* **Task goal**: Give back only one number: how many lines in the data below contain the word "Select".

- - - -

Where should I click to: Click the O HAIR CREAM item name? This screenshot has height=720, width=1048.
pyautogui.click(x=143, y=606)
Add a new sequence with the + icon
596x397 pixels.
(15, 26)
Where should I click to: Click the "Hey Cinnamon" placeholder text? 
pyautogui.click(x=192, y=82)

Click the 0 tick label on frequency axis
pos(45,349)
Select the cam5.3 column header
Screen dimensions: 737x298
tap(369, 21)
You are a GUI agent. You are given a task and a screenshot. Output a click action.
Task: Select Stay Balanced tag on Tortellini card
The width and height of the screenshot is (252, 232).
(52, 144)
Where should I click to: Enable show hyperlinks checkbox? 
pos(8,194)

- - - -

* **Response to this exercise**: 2